** start EXCERPTED TEXT **

# Statistical Significance Analysis

This notebook performs statistical testing and uncertainty estimation on per-fold results across multiple ensemble models.

**Workflow**
1. Input: per-fold `R2` and `MSE` for each model.
2. Normality (per model on `R2`): Shapiro–Wilk.
3. Homogeneity of variances (across models on `R2`): Levene's test.
4. One-way ANOVA on `R2` to assess differences among models.
5. Post-hoc pairwise comparisons on `R2`: Tukey HSD, plus compact letter display (CLD).
6. Bootstrap confidence intervals for the mean `MSE` per model.
7. Outputs: summary table (`R2` mean/SD, CLD group, mean `MSE` and CI), ANOVA table, and figures (bar chart with CLD, bootstrap histograms).


In [None]:

from __future__ import annotations

import os
from typing import List, Dict

import numpy as np
import pandas as pd

from scipy.stats import shapiro, levene
import statsmodels.api as sm
from statsmodels.formula.api import ols
from statsmodels.stats.multicomp import pairwise_tukeyhsd

import matplotlib.pyplot as plt

pd.set_option("display.max_columns", 200)

** end EXCERPTED TEXT **
** start SOURCE DATA **

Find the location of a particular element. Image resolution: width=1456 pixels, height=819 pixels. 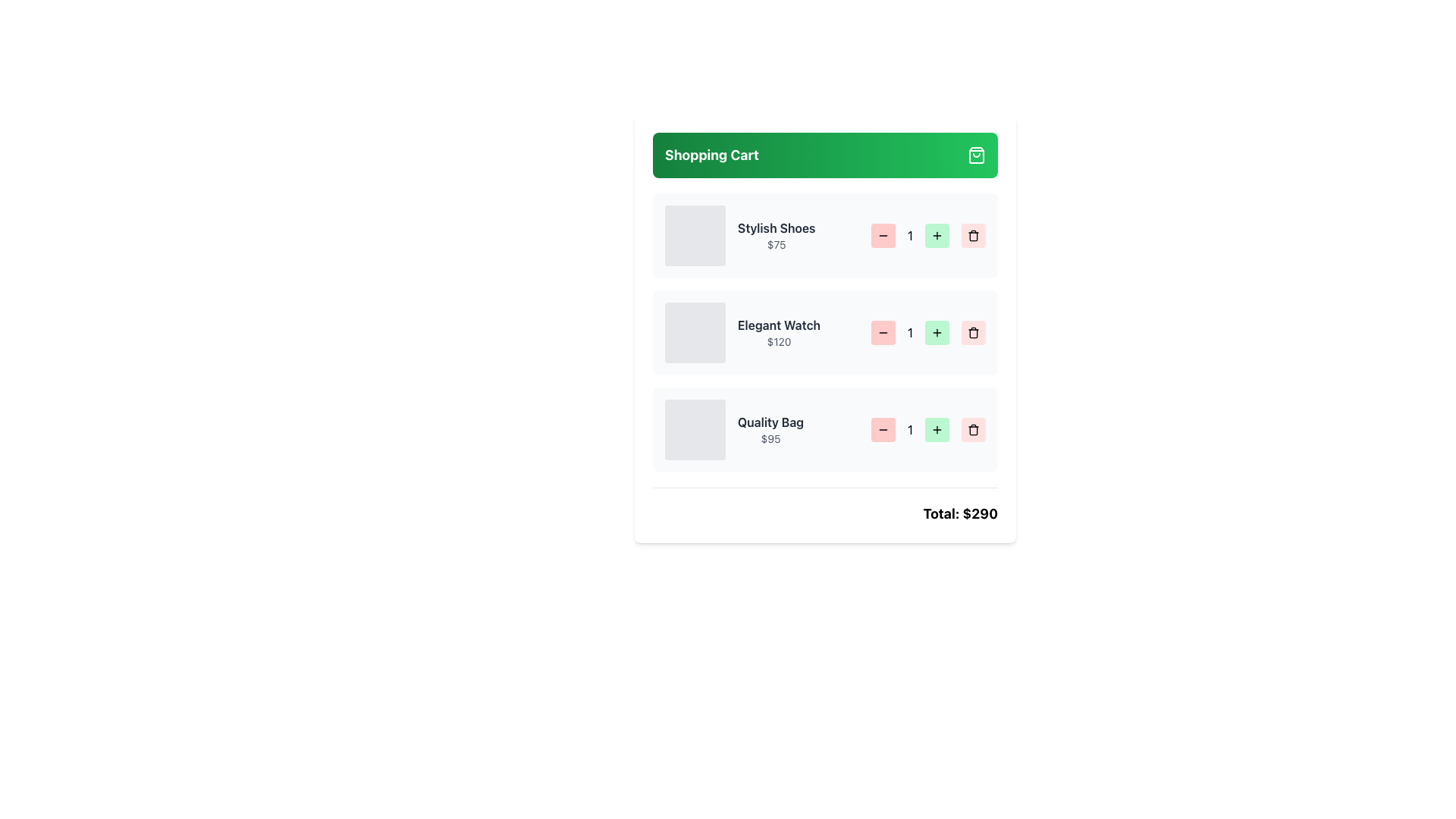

** end SOURCE DATA **

WHAT IS REQUIRED —
Answer these about the statistical significance notebook above:
(a) Which test checks the normality of `R2` for each model?
(b) What method gives the confidence intervals for the mean `MSE` per model?
(c) Which function is imported from `statsmodels.stats.multicomp`?

RESPONSE BELOW —
(a) Shapiro–Wilk
(b) Bootstrap
(c) `pairwise_tukeyhsd`